- Leader: Hans Grueber, Simon Reeves
- Founded: 1994
- Dissolved: February 2001
- Ideology: Environmentalism
- Colors: Green

= Green Society =

The Green Society was a small New Zealand political party dedicated to environmentalism. It was established in the spring of 1994 by former members of the Green Party, including Hans Grueber, Chris Marshall, and Peter Whitmore. They opposed the decision by the Green Party to become part of the Alliance, a broad left-wing coalition – they stated that this "abandoned a long tradition of being an independent green political force", diluting the group's pure environmental focus. At the same time, they were critical of another Green Party off-shoot, the Progressive Green Party, for being too close to the right and therefore not independent either. The Green Society described itself as the only truly "green" party in the New Zealand political environment.

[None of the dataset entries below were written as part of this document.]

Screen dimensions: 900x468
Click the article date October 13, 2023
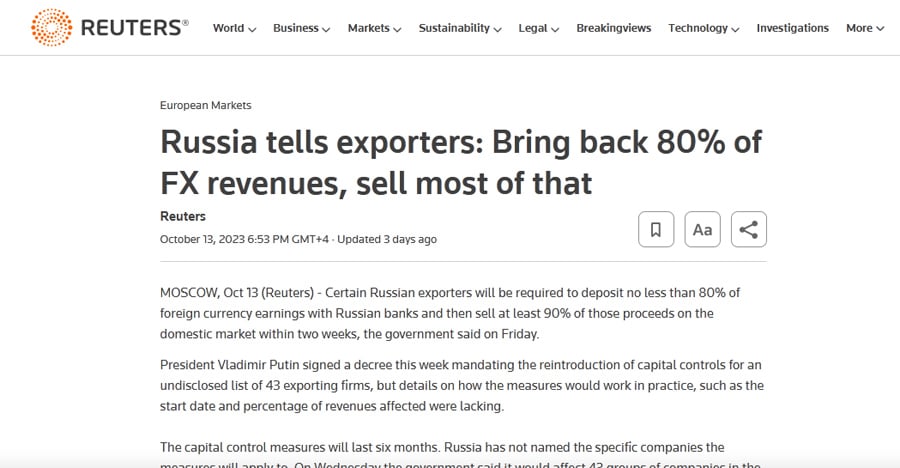pos(203,239)
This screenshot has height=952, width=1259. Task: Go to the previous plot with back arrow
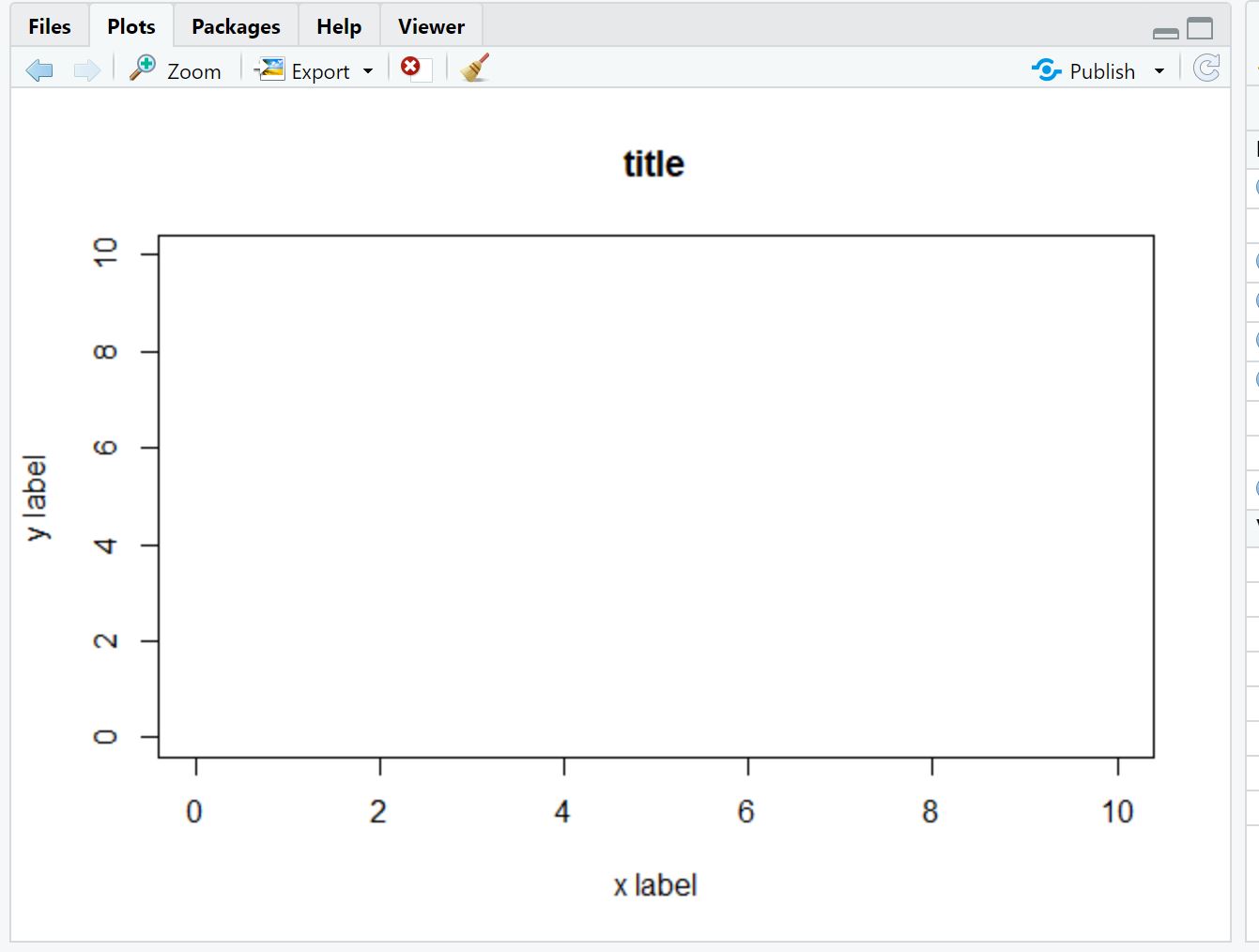point(39,70)
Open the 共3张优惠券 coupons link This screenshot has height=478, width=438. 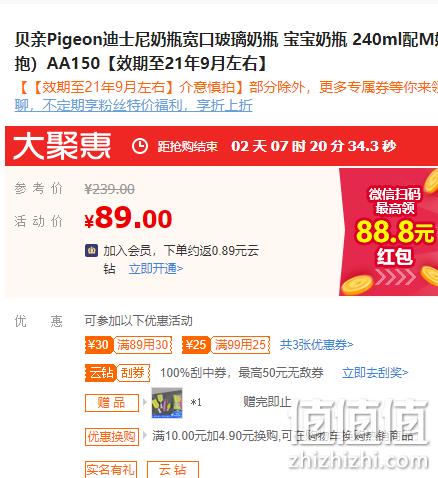[x=316, y=345]
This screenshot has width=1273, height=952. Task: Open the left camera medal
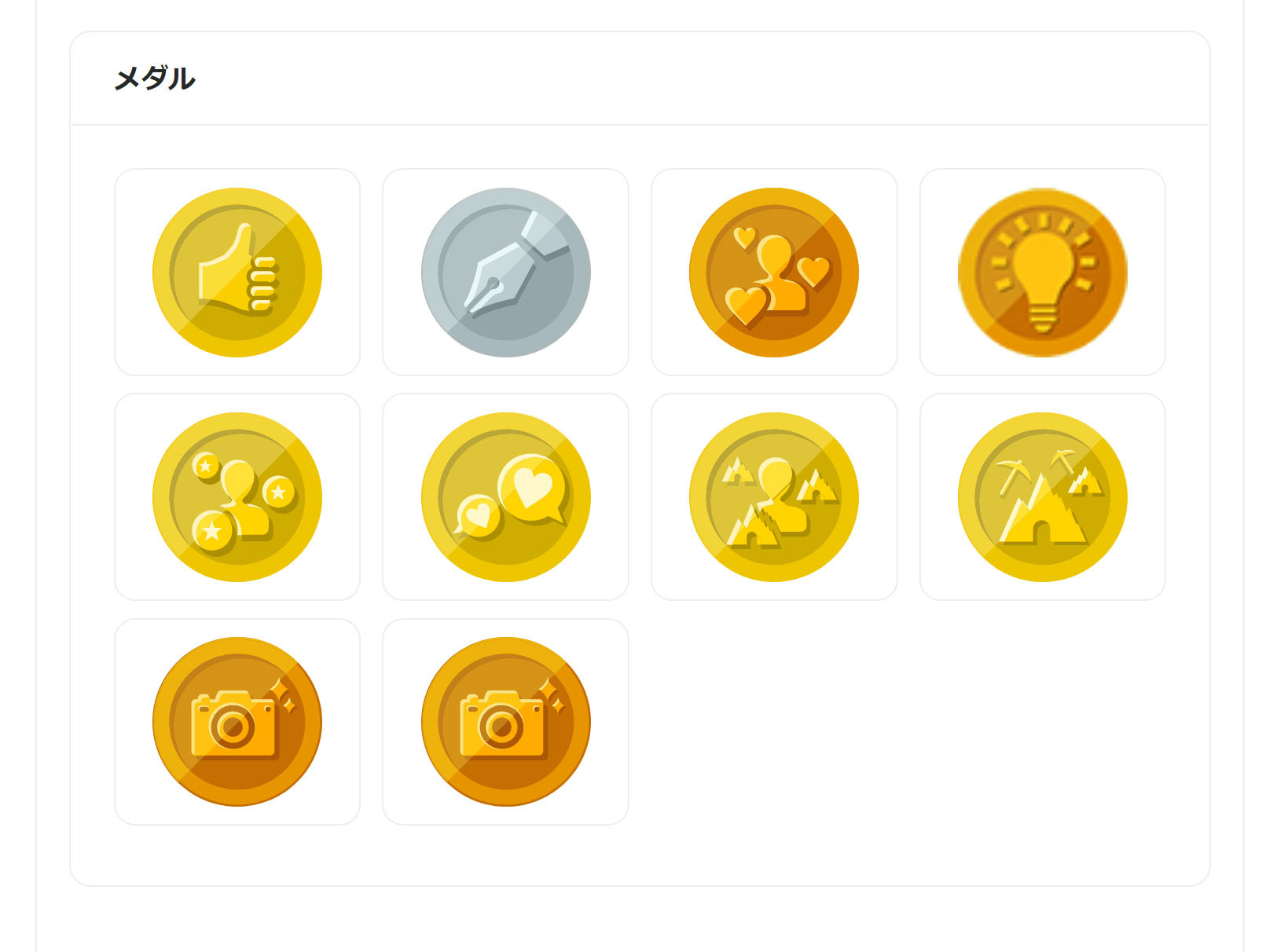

In its manifesto, the Green Society described itself as "the party caring for your earth and her people", and its policies emphasised environmental protection, personal autonomy, and self-reliance. Political commentator Bryce Edwards described them as representing a "lifestyler" and "hippie" branch of the green movement, contrasting with a left-wing activist branch (the Green Party) and a pragmatic centrist branch (the Progressive Green Party). Colin James, another political journalist, characterised the group which gave rise to the Green Society as having an "almost mystic", holistic approach to environmentalism, valuing a spiritual or intuitive relationship with nature rather than scientific one.

In the 1996 election, the Green Society's top-ranked candidate was Simon Reeves, an environmental lawyer who also contested the Auckland Central electorate. The party contested eight electorates as well as the party list, but gained only 1,140 electorate and 2,363 list votes (0.11%), failing to win any seats.

The party did not contest the 1999 election and was deregistered in February 2001.